04:36:55.720 -> Current mode: DEBUG
    04:36:58.004 -> 
    04:36:58.004 -> Touch detected!
    04:36:58.004 -> Current mode: IDLE
    04:36:59.712 -> 
    04:36:59.712 -> Touch detected!
    04:36:59.712 -> Current mode: ACTIVE
    04:37:01.323 -> 
    04:37:01.323 -> Touch detected!
    04:37:01.323 -> Current mode: DEBUG
    04:37:05.098 -> 
    04:37:05.098 -> Touch detected!
    04:37:05.098 -> Current mode: IDLE
    04:37:06.902 -> 
    04:37:06.902 -> Touch detected!
    04:37:06.902 -> Current mode: ACTIVE
    04:37:09.595 -> 
    04:37:09.595 -> Touch detected!
    04:37:09.595 -> Current mode: DEBUG

This demonstrates a complete, repeatable interaction cycle where the user intentionally controls application behavior through physical touch.

Application code

The code below implements the application logic. Touch events are detected using a calibrated threshold based on observed sensor values, and a rising-edge detector ensures that each physical touch triggers exactly one state change.

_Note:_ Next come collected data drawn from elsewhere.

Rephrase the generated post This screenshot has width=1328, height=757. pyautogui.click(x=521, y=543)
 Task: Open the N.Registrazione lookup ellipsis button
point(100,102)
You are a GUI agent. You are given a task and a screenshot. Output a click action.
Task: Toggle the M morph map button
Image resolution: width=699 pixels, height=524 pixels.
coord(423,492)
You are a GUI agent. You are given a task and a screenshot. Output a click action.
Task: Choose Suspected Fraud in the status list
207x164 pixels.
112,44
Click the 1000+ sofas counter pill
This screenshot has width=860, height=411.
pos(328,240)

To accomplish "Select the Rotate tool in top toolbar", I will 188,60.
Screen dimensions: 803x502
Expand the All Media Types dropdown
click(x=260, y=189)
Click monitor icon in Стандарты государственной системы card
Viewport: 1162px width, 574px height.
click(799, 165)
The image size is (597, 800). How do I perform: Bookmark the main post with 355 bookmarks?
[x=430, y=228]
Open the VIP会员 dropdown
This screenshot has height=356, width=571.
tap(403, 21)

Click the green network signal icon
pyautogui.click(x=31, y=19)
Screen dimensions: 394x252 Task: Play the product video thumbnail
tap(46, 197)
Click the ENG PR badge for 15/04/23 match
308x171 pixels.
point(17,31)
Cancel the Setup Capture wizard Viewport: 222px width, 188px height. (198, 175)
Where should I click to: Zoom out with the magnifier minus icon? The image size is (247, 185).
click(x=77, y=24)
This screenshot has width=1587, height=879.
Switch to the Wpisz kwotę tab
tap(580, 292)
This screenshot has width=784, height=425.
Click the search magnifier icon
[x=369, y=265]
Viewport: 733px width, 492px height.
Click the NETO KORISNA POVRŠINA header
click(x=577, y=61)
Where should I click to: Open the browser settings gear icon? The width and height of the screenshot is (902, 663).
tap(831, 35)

// =======================================================
    // Interface & Application Programming
    // Capacitive Touch User Interface
    // Board: Seeed XIAO ESP32-S3
    // Input: Capacitive touch on GPIO 2 (D1)
    // Output: Serial Monitor
    // =======================================================
    
    const int TOUCH_PIN = 2;              // GPIO 2 (D1)
    const int TOUCH_THRESHOLD = 100000;   // Based on measured values
    
    bool lastTouchState = false;
    int mode = 0;
    const int NUM_MODES = 3;
    
    void setup() {
      Serial.begin(115200);
      delay(1000);
    
      Serial.println("========================================");
      Serial.println("ESP32-S3 Touch Interface Application");
      Serial.println("Touch the pad to change modes");
      Serial.println("========================================");
      printMode();
    }
    
    void loop() {
      int touchValue = touchRead(TOUCH_PIN);
      bool touched = (touchValue > TOUCH_THRESHOLD);
    
      // Detect new touch (rising edge)
      if (touched && !lastTouchState) {
        mode = (mode + 1) % NUM_MODES;
        Serial.println();
        Serial.println("Touch detected!");
        printMode();
      }
    
      lastTouchState = touched;
      delay(100);
    }
    
    void printMode() {
      Serial.print("Current mode: ");
      switch (mode) {
        case 0: Serial.println("IDLE"); break;
        case 1: Serial.println("ACTIVE"); break;
        case 2: Serial.println("DEBUG"); break;
      }
    }

Week 13 — Wildcard Week, Glass Engraving

Glass Engraving

For Wildcard Week, I used a glass engraving process to fabricate two small etched designs inside/through a clear glass prism block:

  • Bowtie Charm: a CAD model I designed and exported as an STL, then engraved into the glass.
  • Banana: a 3D scan I captured, cleaned into a watertight mesh, exported as an STL, then engraved into the glass.

Files

Big thanks to the mighty Q u e n t i n of course!!

Finished milled PCB

Bowtie charm stl.

Finished milled PCB

Bowtie charm is now living forever inside the glass prism!

Finished milled PCB

Additionally, a banana also lives forever inside another glass prism.